With the FFQ-6 we are not able to assess a portion size, but the most common answer for products such as sausages was 4, which means that our respondents ate such products several times a week. The respondents consumed higher-quality cured meats with the same frequency. Therefore, it can be assumed that they exceeded the weekly portion of 300–500 g of meat allowed by the ESC, and certainly, contrary to the ESC recommendations, it was mostly processed meat. Not only are these foods rich in saturated fat, but they are also high in sodium, nitrates, and other chemical ingredients that may increase cardiovascular risk, as compared with unprocessed red meat.31 These FFQ-6 findings are consistent with the results of the 24-hour dietary recall that revealed excessive total fat and SFA consumption.
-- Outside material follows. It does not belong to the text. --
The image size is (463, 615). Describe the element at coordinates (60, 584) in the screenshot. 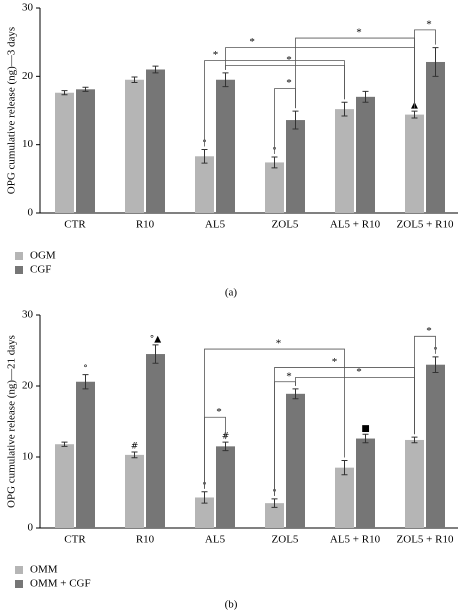

I see `legend-label: OMM + CGF` at that location.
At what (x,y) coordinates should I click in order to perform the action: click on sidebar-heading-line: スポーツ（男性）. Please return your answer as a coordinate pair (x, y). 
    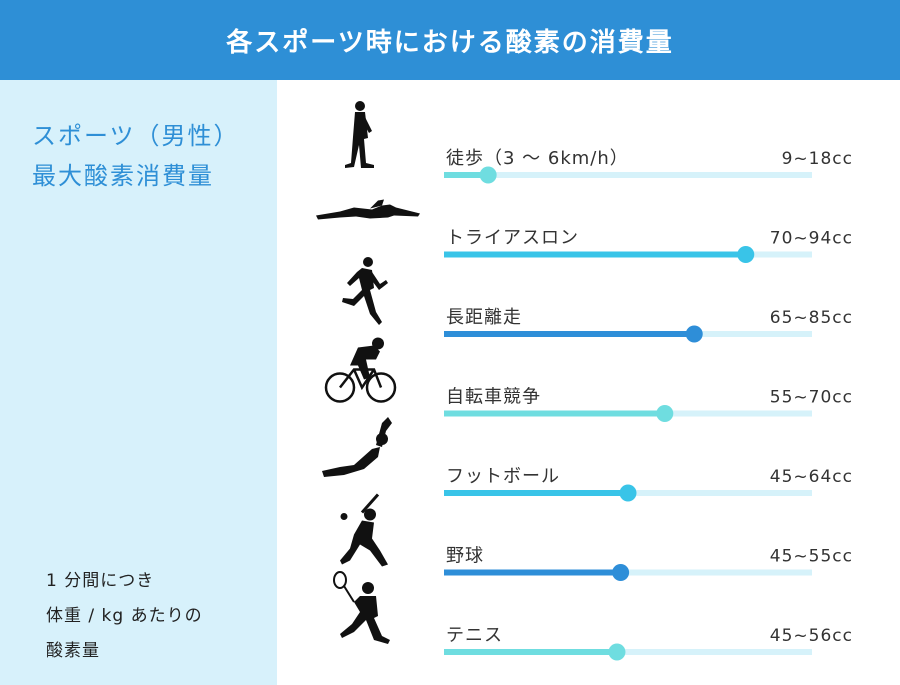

Only a quarter of the entire group met the SFA intake level recommended for many years by the ESC, that is, below 10% of the total energy supply. These results are similar to the findings of Waśkiewicz et al,12 and they have not improved over the last 2 decades in Poland.10,21,32,33 Moreover, the consumption of dietary fiber in Poland remains consistently very low.10,34-36 Our respondents also reported relatively frequent consumption of low-nutrient, refined products and ultraprocessed carbohydrates like biscuits or cakes, which due to their trans-fat content should be minimized as much as possible according to the ESC. Furthermore, as many as 44% of the study population declared adding sugar to meals and drinks every day, which is also against the ESC recommendations. The results of our study therefore confirm the urgent need for nutritional education in the patients at a risk of CVD. This is in line with the results of other studies in this group of patients.37,38

To sum up, the study population did not follow the 2021 ESC dietary recommendations. Most of the participants had an abnormal BMI and their diet was animal-based, rich in ultraprocessed food with high content of saturated fats and simple sugars. Over 90% of the respondents ate too little fiber, vegetables, fruits, and nuts. Only 1 in 50 participants with AH, DM, or CAD declared eating at least 2 servings of both vegetables and fruits every day.
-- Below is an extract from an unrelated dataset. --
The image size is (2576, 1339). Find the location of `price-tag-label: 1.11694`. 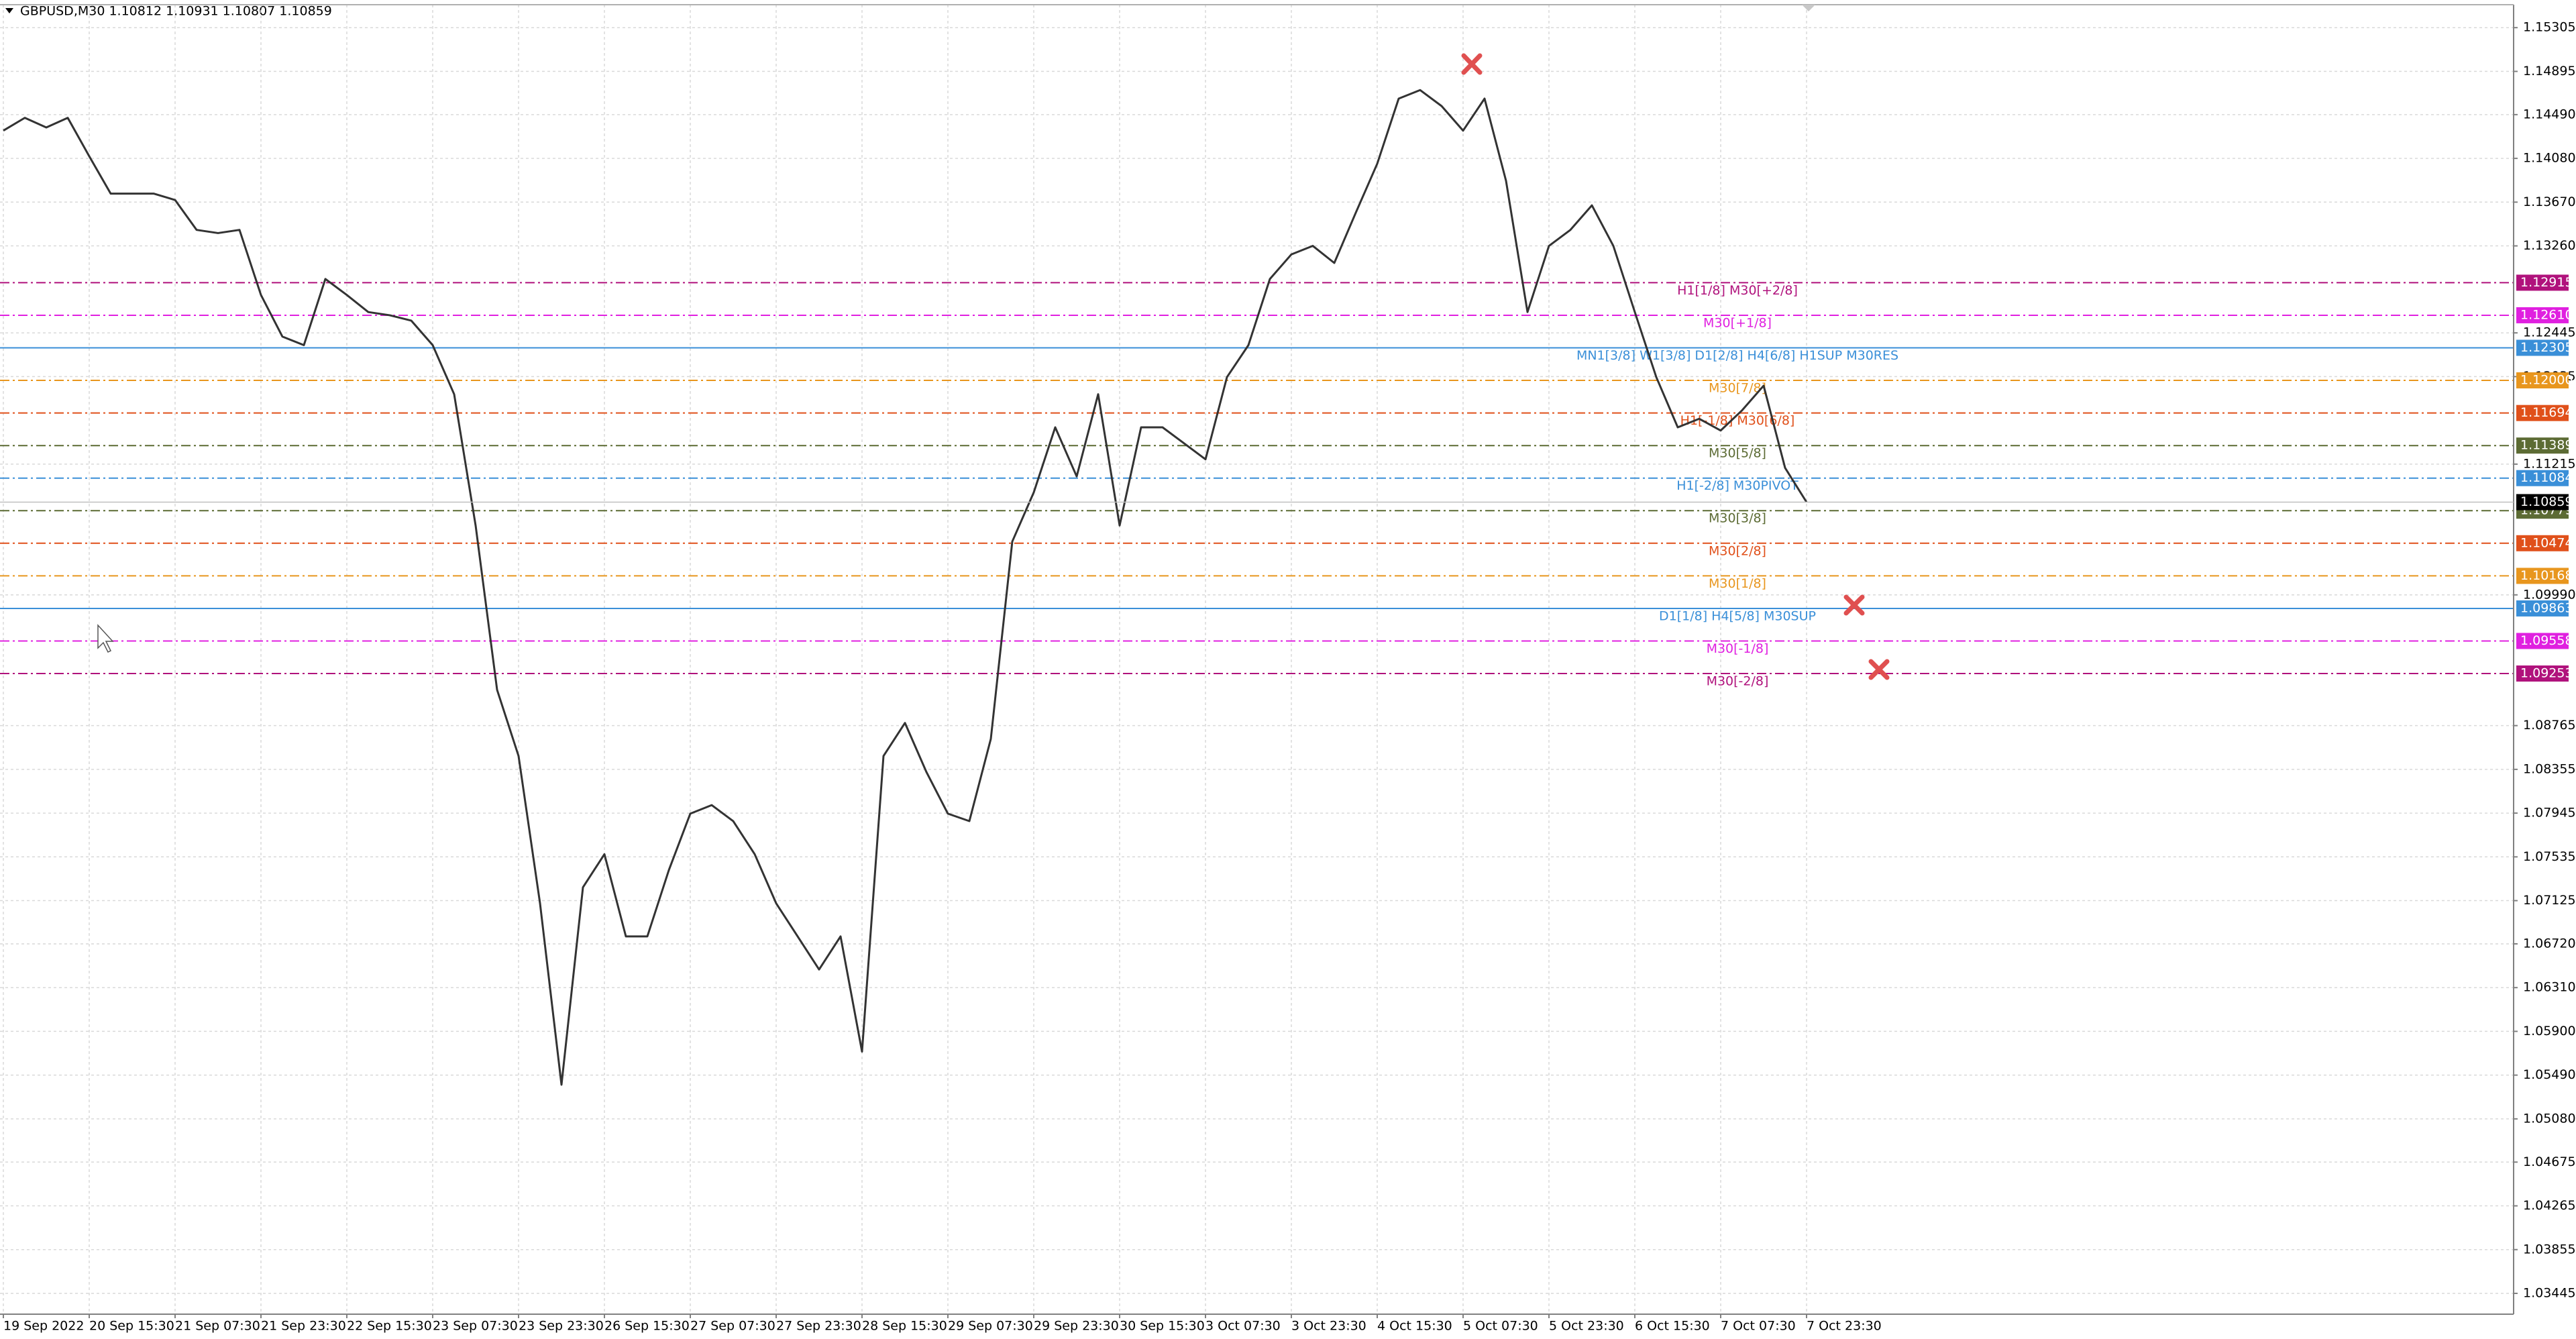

The limitation of our study is that its results cannot be generalized to the entire Polish population, since we did not study a sample from the general population. Our participants were considered as having increased cardiovascular risk because of smoking history and age, but they were not high-risk cases randomly selected from the general population. Cardiovascular risk assessment was not performed systematically and stroke and peripheral artery disease were not considered when diagnosing the participants with CVD. Secondly, the group of 1200 people is not large, yet our results certainly indicate that there is still a problem with the lack of the dietary prevention of CVD.
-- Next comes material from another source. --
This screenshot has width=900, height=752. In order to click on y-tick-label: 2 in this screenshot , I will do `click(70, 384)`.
Concluding, the most common dietary mistake among our heavy smokers aged 50 years and older and considered being at an increased cardiovascular risk was inadequate consumption of plant products. Perhaps, given the low effectiveness of meat reduction strategies, it is worth considering putting more emphasis on promoting daily consumption of vegetables, fruits, and nuts. Whether such positive nutritional education would be more effective in reducing excessive cardiovascular mortality in Poland requires further research.